AUFGABEN
A) Schreiben Sie aus dem Interview über die Grauen Wölfe einen Abschnitt genau ab, beginnend bei den Worten „Rechtsextremismus galt lange“ und endend nach „oder strukturell ausgeblendet.“.
B) Setzen Sie das Interview über Frauen bei den Grauen Wölfen dort fort, wo es aufhört.

TEXTAUSZUG
↓

Frauen in ultranationalistischen türkischen Szenen: Interview mit Lena Wiese über Ideologie und Rollenbilder der Grauen Wölfe
2. Mai 2018 | Gender und Sexualität, Radikalisierung und Prävention, Religion und Religiosität

In Anbetracht der aktuellen Konflikte rund um die türkische Militäroffensive in Afrin geraten auch rechtsextreme türkische Organisationen und ihre Rolle in diesen Auseinandersetzungen wieder ins Blickfeld. Die Grauen Wölfe („Ülkücüler“) sind die größte rechtsextreme Gruppierung unter den zugewanderten Communities in Deutschland. Unter ihren etwa 18.500 Anhänger_innen finden sich auch viele Frauen. Wir haben mit Lena Wiese über Ideologie und Rollenbilder der Grauen Wölfe und speziell über die Rolle von Frauen gesprochen.

Rechtsextremismus galt lange als ein männliches Phänomen. Erst seit einigen Jahren richtet sich das Augenmerk auch auf Frauen und – allgemeiner – Gender und Geschlechterrollen in diesen Szenen. Wurde die Rolle von Frauen bei den Grauen Wölfen bislang vernachlässigt?

Diese Unsichtbarkeit von extrem rechten Frauen, die Sie skizzieren, ist vorhanden, und trifft auf Frauen in der türkischen extrem rechten Szene noch einmal verstärkt zu. Bisher lagen tatsächlich noch keine Studien zu dem Thema vor. Die Geschichte der Grauen Wölfe in der Türkei und in Deutschland ist dabei durchweg männlich dominiert. Frauen kommen als Akteurinnen in der Politik, bis auf seltene Ausnahmen wie z.B. Meral Akşener, nicht vor bzw. werden in der Literatur nicht rezipiert oder strukturell ausgeblendet.

↑

GESPEICHERTE DATENSÄTZE
↓

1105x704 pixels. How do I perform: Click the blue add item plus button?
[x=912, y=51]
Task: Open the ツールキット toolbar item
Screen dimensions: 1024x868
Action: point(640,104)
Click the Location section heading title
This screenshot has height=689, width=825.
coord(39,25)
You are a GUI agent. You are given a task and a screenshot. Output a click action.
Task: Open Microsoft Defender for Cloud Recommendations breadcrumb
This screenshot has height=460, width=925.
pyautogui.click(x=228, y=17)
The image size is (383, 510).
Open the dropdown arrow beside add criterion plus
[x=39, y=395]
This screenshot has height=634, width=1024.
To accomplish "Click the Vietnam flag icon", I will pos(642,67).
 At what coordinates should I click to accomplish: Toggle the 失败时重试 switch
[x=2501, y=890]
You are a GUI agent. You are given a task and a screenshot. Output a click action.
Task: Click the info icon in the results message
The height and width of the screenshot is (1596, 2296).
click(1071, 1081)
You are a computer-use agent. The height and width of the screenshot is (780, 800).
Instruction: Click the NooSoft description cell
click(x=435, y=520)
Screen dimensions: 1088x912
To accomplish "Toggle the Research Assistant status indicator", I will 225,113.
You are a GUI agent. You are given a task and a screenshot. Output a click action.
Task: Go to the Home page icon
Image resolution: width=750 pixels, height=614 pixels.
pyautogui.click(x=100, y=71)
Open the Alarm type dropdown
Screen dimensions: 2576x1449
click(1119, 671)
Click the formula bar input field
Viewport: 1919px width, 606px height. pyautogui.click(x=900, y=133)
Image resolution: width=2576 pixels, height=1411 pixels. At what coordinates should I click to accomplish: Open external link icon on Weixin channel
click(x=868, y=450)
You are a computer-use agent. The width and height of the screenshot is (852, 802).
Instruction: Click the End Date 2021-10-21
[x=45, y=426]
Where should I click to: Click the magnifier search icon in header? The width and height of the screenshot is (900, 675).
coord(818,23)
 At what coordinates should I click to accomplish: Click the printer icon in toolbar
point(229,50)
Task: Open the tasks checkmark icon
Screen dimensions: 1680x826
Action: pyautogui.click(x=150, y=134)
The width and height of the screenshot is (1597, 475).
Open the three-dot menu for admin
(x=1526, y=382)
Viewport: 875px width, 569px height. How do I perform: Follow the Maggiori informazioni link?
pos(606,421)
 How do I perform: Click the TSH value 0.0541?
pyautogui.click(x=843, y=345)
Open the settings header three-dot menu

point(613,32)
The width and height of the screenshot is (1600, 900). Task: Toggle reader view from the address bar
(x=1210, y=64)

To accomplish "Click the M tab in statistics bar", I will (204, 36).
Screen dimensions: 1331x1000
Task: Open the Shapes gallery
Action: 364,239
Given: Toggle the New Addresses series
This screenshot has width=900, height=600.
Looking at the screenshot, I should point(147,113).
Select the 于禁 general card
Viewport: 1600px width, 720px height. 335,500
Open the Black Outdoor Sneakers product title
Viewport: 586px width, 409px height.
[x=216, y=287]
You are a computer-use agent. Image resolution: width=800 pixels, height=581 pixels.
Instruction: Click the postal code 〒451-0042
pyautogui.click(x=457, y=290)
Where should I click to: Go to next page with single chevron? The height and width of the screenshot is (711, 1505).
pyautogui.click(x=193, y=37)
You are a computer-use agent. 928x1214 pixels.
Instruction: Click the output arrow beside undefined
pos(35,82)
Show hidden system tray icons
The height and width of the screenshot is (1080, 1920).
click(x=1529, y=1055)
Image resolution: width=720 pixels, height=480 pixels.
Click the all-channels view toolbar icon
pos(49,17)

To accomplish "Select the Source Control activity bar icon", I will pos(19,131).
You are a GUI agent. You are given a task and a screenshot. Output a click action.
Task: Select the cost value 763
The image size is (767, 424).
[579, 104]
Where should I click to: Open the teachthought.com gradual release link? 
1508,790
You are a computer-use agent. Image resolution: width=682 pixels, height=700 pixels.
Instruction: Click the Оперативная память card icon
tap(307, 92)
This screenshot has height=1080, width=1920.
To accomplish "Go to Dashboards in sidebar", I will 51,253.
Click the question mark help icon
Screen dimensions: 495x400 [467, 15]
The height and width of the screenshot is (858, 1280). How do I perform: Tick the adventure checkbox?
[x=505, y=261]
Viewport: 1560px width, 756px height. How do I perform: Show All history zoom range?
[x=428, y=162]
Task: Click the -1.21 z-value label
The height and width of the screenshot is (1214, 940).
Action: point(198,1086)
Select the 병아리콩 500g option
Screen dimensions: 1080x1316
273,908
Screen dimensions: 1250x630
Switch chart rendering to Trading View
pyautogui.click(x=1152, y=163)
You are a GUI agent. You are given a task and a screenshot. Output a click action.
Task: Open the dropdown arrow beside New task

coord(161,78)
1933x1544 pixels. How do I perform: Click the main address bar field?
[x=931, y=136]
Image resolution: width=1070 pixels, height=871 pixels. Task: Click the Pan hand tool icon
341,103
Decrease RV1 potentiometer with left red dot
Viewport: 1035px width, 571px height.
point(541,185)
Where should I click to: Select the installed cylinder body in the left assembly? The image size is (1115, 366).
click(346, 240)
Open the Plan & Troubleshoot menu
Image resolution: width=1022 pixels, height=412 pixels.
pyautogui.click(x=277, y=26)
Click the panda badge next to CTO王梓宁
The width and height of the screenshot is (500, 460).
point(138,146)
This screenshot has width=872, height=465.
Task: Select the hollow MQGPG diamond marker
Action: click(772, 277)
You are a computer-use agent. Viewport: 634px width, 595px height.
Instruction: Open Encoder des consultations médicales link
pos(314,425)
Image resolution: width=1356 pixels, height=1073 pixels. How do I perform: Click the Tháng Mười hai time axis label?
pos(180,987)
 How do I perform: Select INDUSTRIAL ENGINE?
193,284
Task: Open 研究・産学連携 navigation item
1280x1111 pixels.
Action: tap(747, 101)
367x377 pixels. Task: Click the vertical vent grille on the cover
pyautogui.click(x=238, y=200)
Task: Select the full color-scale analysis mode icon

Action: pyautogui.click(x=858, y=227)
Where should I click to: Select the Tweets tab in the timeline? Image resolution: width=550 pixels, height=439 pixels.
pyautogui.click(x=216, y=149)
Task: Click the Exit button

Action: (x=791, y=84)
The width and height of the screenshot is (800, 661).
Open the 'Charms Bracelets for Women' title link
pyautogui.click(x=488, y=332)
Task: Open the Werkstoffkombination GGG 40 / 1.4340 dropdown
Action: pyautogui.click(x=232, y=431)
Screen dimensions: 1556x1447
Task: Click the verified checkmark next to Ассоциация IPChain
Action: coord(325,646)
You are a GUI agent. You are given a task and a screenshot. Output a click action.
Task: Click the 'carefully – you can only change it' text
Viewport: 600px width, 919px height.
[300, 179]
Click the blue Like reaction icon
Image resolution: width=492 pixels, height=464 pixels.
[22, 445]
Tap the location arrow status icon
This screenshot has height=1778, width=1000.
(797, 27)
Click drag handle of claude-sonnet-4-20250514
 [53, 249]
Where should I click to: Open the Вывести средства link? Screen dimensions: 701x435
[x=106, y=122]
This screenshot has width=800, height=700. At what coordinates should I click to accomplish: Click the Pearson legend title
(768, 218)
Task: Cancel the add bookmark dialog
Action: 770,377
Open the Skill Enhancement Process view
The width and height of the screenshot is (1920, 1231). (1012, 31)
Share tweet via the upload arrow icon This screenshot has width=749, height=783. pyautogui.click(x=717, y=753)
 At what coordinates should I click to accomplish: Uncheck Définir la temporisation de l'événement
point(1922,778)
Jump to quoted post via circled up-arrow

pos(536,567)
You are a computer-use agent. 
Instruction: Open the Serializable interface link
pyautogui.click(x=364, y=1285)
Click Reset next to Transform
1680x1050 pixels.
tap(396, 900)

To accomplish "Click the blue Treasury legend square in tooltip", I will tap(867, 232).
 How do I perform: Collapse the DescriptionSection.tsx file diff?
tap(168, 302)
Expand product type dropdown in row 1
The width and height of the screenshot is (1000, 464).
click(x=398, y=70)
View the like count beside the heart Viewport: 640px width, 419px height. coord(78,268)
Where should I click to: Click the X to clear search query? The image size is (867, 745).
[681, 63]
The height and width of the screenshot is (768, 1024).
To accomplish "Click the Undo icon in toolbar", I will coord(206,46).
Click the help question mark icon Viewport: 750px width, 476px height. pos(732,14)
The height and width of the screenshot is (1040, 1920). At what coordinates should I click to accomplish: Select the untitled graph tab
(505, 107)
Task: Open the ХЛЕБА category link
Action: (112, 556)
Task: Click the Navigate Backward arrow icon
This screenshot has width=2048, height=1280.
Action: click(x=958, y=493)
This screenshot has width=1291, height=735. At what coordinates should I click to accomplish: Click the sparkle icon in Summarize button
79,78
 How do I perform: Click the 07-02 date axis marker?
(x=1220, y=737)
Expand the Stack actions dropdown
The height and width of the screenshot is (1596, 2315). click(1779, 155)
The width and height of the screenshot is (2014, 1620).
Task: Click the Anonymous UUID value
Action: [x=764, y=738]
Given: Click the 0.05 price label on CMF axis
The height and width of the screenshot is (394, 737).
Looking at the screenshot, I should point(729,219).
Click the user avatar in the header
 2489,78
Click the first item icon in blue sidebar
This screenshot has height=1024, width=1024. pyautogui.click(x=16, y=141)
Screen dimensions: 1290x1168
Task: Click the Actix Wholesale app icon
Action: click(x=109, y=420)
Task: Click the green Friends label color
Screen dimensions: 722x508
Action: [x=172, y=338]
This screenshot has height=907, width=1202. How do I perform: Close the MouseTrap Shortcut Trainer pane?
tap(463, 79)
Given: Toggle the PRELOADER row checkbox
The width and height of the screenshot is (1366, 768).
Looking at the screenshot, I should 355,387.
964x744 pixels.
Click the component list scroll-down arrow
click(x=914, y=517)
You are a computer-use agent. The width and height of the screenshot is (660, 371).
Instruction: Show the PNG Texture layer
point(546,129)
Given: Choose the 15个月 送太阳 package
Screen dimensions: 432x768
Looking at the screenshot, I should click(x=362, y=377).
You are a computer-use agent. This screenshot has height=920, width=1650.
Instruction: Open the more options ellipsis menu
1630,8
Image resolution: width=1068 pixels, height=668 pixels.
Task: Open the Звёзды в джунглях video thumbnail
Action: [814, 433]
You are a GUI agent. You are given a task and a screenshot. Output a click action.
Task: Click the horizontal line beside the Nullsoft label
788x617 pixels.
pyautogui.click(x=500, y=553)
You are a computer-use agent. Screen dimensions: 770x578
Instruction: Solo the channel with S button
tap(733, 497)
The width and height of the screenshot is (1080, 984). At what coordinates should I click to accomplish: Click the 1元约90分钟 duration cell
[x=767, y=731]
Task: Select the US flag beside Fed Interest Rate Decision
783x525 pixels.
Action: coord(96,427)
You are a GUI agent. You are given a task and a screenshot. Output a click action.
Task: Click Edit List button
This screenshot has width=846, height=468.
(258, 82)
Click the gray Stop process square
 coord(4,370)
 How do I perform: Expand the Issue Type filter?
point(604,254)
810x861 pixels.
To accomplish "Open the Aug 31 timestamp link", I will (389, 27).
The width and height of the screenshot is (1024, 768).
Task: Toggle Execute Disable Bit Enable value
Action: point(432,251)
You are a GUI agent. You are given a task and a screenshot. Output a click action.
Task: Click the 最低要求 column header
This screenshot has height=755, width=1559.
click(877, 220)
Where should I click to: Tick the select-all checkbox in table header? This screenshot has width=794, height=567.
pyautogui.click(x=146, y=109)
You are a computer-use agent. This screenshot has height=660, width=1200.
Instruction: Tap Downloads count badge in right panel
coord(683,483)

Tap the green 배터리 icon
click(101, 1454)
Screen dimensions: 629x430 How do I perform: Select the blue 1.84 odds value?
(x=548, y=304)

↑

ANTWORTEN JE AUFGABE
A)
Rechtsextremismus galt lange als ein männliches Phänomen. Erst seit einigen Jahren richtet sich das Augenmerk auch auf Frauen und – allgemeiner – Gender und Geschlechterrollen in diesen Szenen. Wurde die Rolle von Frauen bei den Grauen Wölfen bislang vernachlässigt?

Diese Unsichtbarkeit von extrem rechten Frauen, die Sie skizzieren, ist vorhanden, und trifft auf Frauen in der türkischen extrem rechten Szene noch einmal verstärkt zu. Bisher lagen tatsächlich noch keine Studien zu dem Thema vor. Die Geschichte der Grauen Wölfe in der Türkei und in Deutschland ist dabei durchweg männlich dominiert. Frauen kommen als Akteurinnen in der Politik, bis auf seltene Ausnahmen wie z.B. Meral Akşener, nicht vor bzw. werden in der Literatur nicht rezipiert oder strukturell ausgeblendet.

B)
Deshalb habe ich mit sechs Frauen qualitative Interviews geführt, die in unterschiedlichen Vereinen aus dem Umfeld der Grauen Wölfen aktiv sind. Mein Ziel war es, die Rollen und die Selbstpositionierungen der Frauen sichtbar zu machen und damit einen ersten Überblick über die Handlungsräume und ideologischen Überzeugungen ultranationalistischer Frauen zu geben.

Sie haben das Selbstverständnis von Frauen aus dem Umfeld der Grauen Wölfe untersucht. Wie beschreiben diese Frauen ihre Rolle in den Verbänden?

Zunächst gilt für alle der von mir interviewten Frauen, dass sie sich als wichtige Akteurinnen bei den Grauen Wölfe bzw. bei deren Verbänden in Deutschland wahrnehmen. Sie sind jedoch keineswegs als homogene Einheit zu betrachten, sondern haben durch ihre jeweilige Sozialisation und persönlichen Ressourcen verschiedene Schwerpunkte in ihren politischen Selbstpositionierungen und den Formen ihres politischen Handelns entwickelt.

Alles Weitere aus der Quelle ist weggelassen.